Lying in a Hammock at a Friend’s Farm in Pine Island, Minnesota
Over my head, I see the bronze butterfly,
Asleep on the black trunk,
Blowing like a leaf in green shadow.
Down the ravine behind Duffy’s empty house,
The cowbells follow one another
Into the distances of the afternoon.
To my right,
In a field of sunlight between two pines,
The droppings of last year’s horses
Blaze up into golden stones
I lean back, as the evening darkens and comes on.
A chicken-hawk floats over, looking for home.
I have wasted my life.
— James Wright
For me this poem is all about the last line, or more precise: what the meaning of the last line is in relation to everything that comes before.
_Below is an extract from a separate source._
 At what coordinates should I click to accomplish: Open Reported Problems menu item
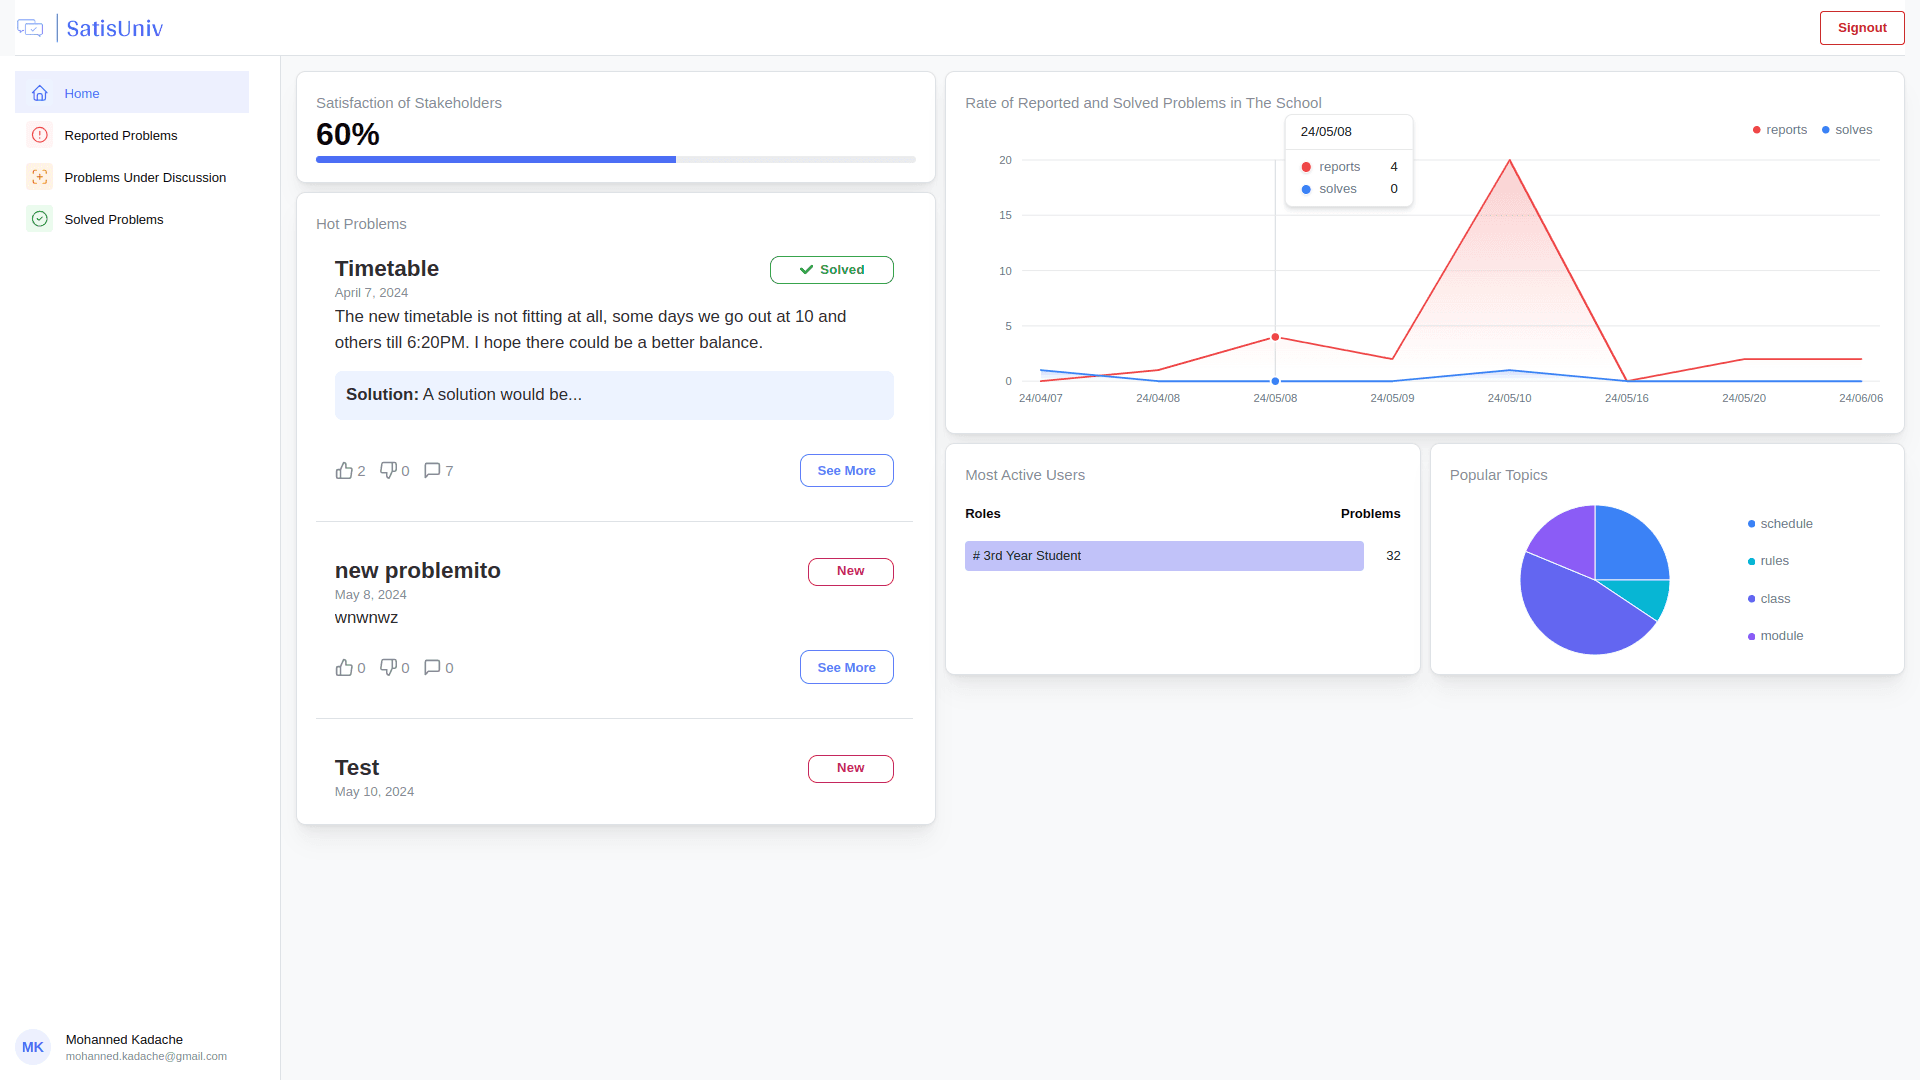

Sometimes I think I prefer poetry in English because English isn’t my mother tongue, and thus my room for interpretation (& misinterpretation) is greater. But in the case of “Lying in a Hammock at a Friend’s Farm in Pine Island, Minnesota” it seems I’m not the only one rambling around in possible reinterpretations.
For good discussions on the matter you can have a look here:
I have to admit I’d never given much thought to the last line of this poem, except that I felt it was somehow something positive, so I really enjoyed the links – thank-you Sigrun! – especially this from Robert Bly’s analysis: “…the deepest thoughts are often the most painful thoughts, and they come to consciousness only despite the rationalist road-blocks, by slipping past the defenses of the ego”. It doesn’t directly relate to the poem’s last line, but instead why Bly feels Gunn misinterprets it, but my god, how true!
I also felt the last line as good – but I wondered why: how come “I have wasted my life” seems promising – .
🙂
Thanks!
There’s a lovely turn on “life” being “the living energy of the universe in an energized object or being” and “life” being “the narrative of a person within society”.
He uses the difference to link the last line to the rest of the poem, and to confuse the two in our minds so that the energy of one flows through the energy of the other, and as with all things in the poem, illuminates it with light.
If you take the “I” here to be the Whitmanesque “I” = “everyman”, then he is saying, “I, America, have laid waste to the earth, and the promise, given to me.”
The first of your reinterpretations is caught up in the formalist/non-formalist debate, without having a lot to say (because it doesn’t openly state its case.)
The second is more interesting, but still not given by a person experienced at using poetic logic.
It sure would be fun to write up a little essay, with the poem and the two comments woven in. It would be even more valuable to hear your thoughts on the last line and to weave those in as well.
I’m hoping you might share.
best
Harold
– , maybe one way would be to re-write it through a translation – just to see what happens?